The test consists of five sections of multiple choice questions and each section must be completed in 35 minutes. Only four of the sections comprise the test taker's score, and the test taker will not be informed which section will not be assessed. Following the multiple choice sections, a writing sample which must be completed in 35 minutes will be administered. The writing sample will not be scored by the LSAT but will instead be sent to all schools to which the LSAT score is being sent.
The test is offered four times a year and the registration deadline is one month before the exam. However, because the test is offered only four times a year and there is limited seating for every exam, administered test takers are strongly encouraged to register for the exam well over a month prior to the exam date. In addition, the test center is assigned by LSAC, not selected by the test taker, and the earlier the registration, the more likely it is that the desired testing center will be available. The fee for taking the LSAT is $165 and there are additional fees that may be incurred, such as for changing the test date or the test location. In addition, there is a charge of $25 for each school to which the score is being sent. For those who have difficulty paying the registration and associated fees, fee waiver applications are available.

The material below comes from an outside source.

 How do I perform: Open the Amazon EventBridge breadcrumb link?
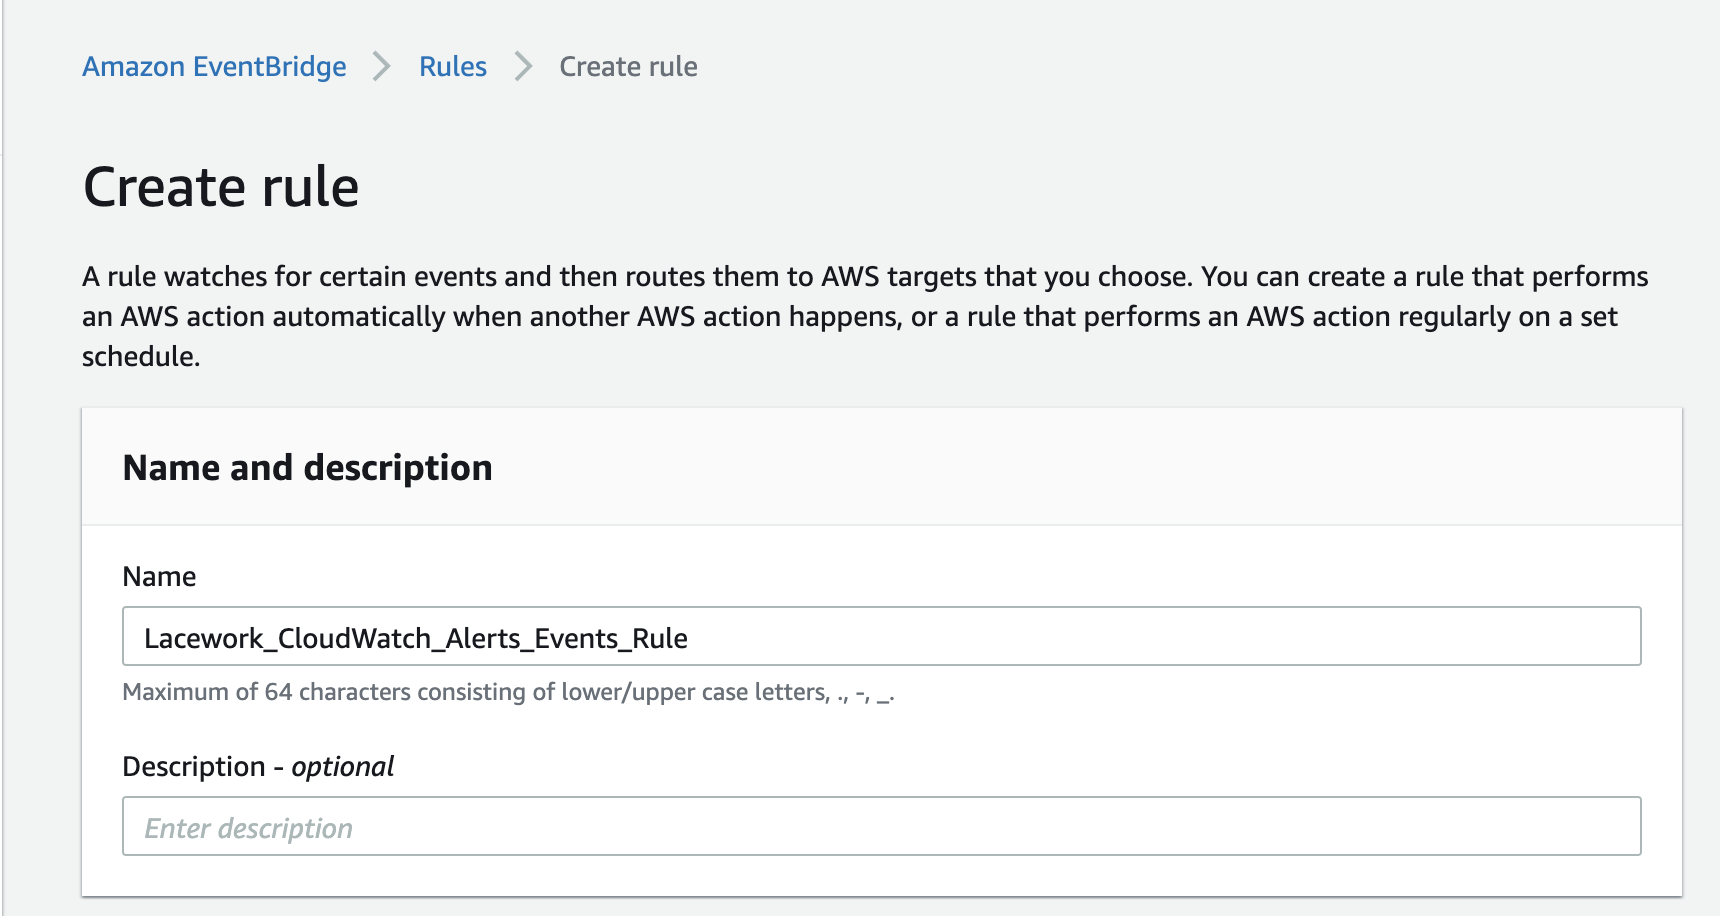pyautogui.click(x=214, y=66)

The LSAC also provides a variety of free materials on its website to help prepare test takers for the LSAT. The LSAT may very well be the exam for which the most outside study guides and study services exist, given the competition that still exists to be granted admission to the most competitive law schools in the country.
The LSAT is a challenging test and measures skills that many consider essential for success and for practicing law following law school. The three groups of multiple-choice questions in the LSAT are reading comprehension questions, analytical reasoning questions, and logical reasoning questions.

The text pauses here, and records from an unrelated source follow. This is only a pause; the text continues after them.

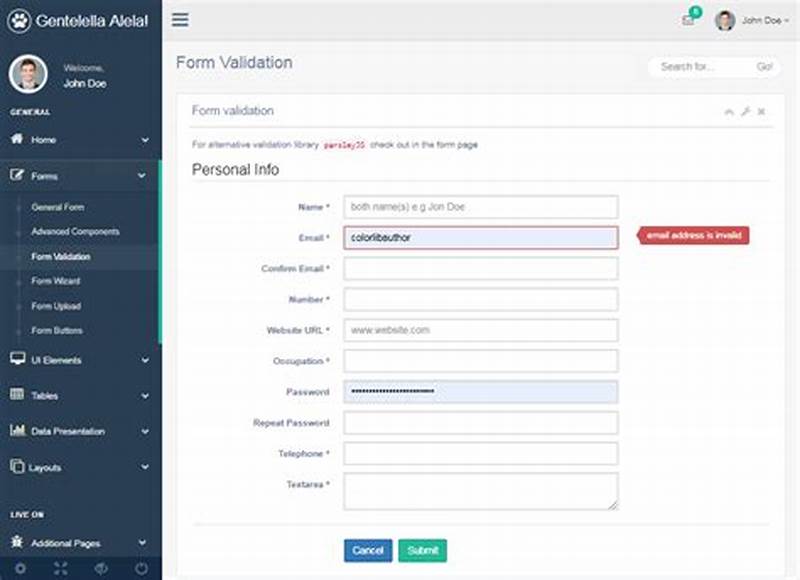Open the Additional Pages menu
Screen dimensions: 800x580
(x=80, y=543)
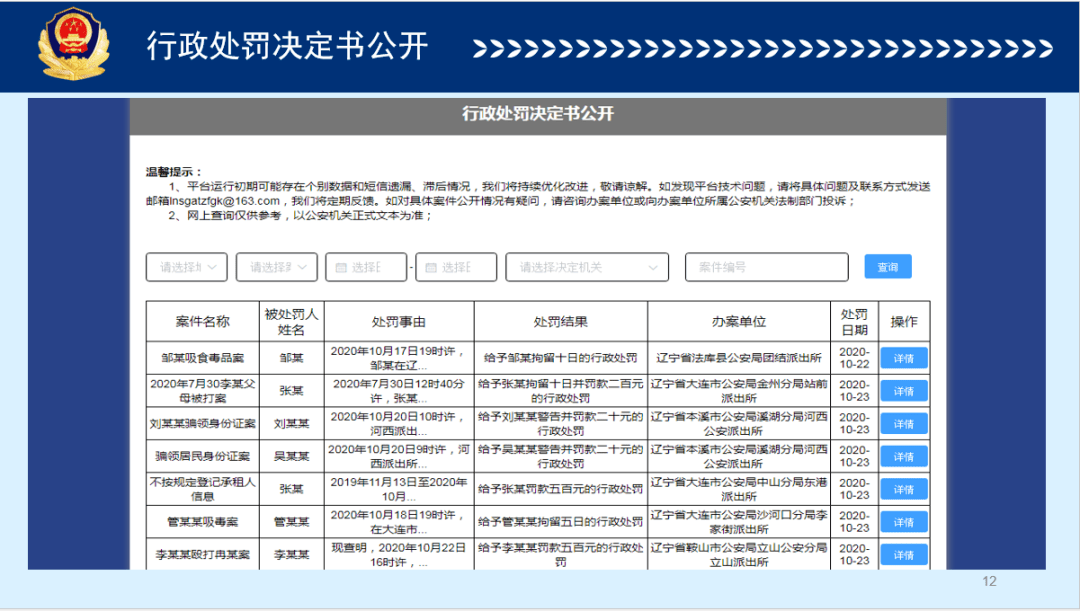Screen dimensions: 1080x611
Task: Click the 案件编号 input field
Action: click(x=766, y=267)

Test takers should plan for the LSAT to take approximately seven hours. There are very specific times when test takers are instructed to arrive and these vary based on the date of the test. There are also very strict rules about what items are and are not allowed in the testing center and test takers should review very carefully the allowed and disallowed items on the LSAC website. Test takers also have an obligation to report all instances of suspected cheating that may become known to them.

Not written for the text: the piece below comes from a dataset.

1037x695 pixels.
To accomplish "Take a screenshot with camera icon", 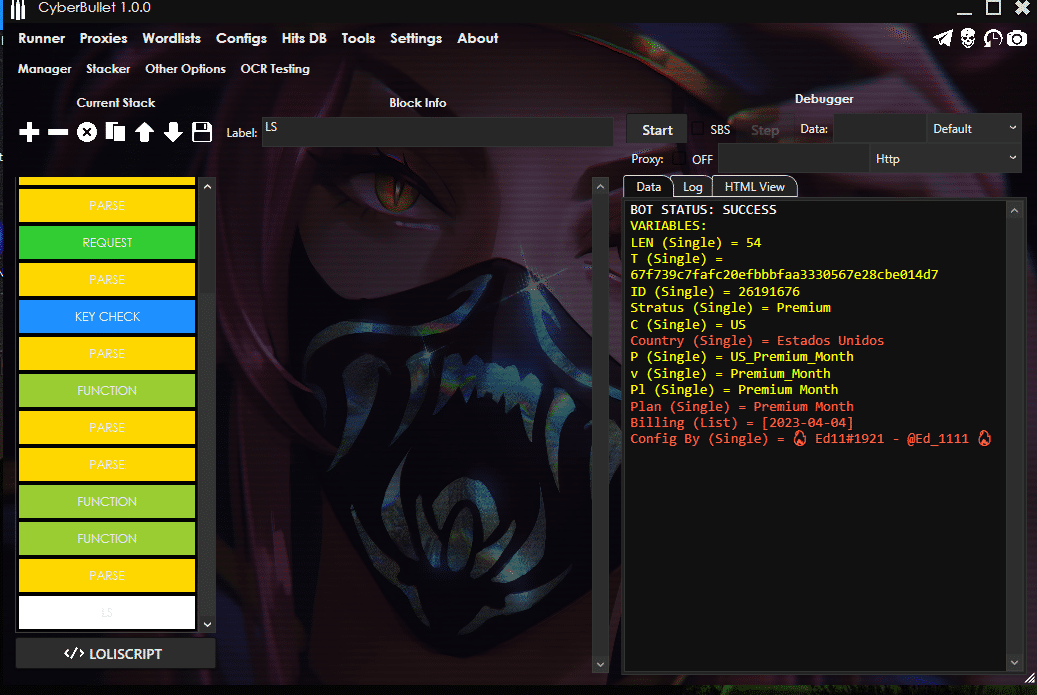I will click(1017, 39).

The LSAT does make accommodated testing available, and provides a number of accommodations such as large print tests, braille tests, and others. Those who may require accommodations are required to contact LSAC well in advance of the registration deadline with any requests. Decisions will be made on a case-by-case basis as to whether accommodations will be granted.
Test takers are allowed to retake the LSAT and many elect to do so, though it cannot be taken more than three times in a two-year period. The LSAC does report that those who elect to retake the LSAT on average see a slightly higher score on subsequent exams. However, scoring higher is not guaranteed and does come with the risk that a test taker's score will drop. The LSAC is required to report all LSAT scores from a test taker to schools. If the LSAT is taken more than one time and there is a noteworthy reason for a significant difference in scores, students are strongly encouraged to notify law schools to which they are applying of any facts that may help explain the difference, such as an illness or any other extenuating circumstance.
The LSAC also takes significant fluctuations in scores very seriously. A variety of reviews can be undertaken when a drastic shift in a test taker score takes place, including a handwriting analysis of the writing sample, comparison of answers to those of other test takers seated nearby, and others. Reports of misconduct as part of the process of taking the LSAT can endanger a student's ability to gain admission to law school and practice law, even if the misconduct is discovered years later when a student is in law school or even practicing law. Failure to comply with the ethical standards put forth by the LSAC could lead to a test taker being barred from admission to law school.
LSAT test takers will receive their scores by email approximately three weeks after taking the test. The raw score of the LSAT (based on the number of questions that are answered correctly) are converted to an LSAT scale from 120 to 180. The LSAT score can be cancelled either on the day of the test or by sending a written cancellation request to the LSAC within six calendar days of taking the test.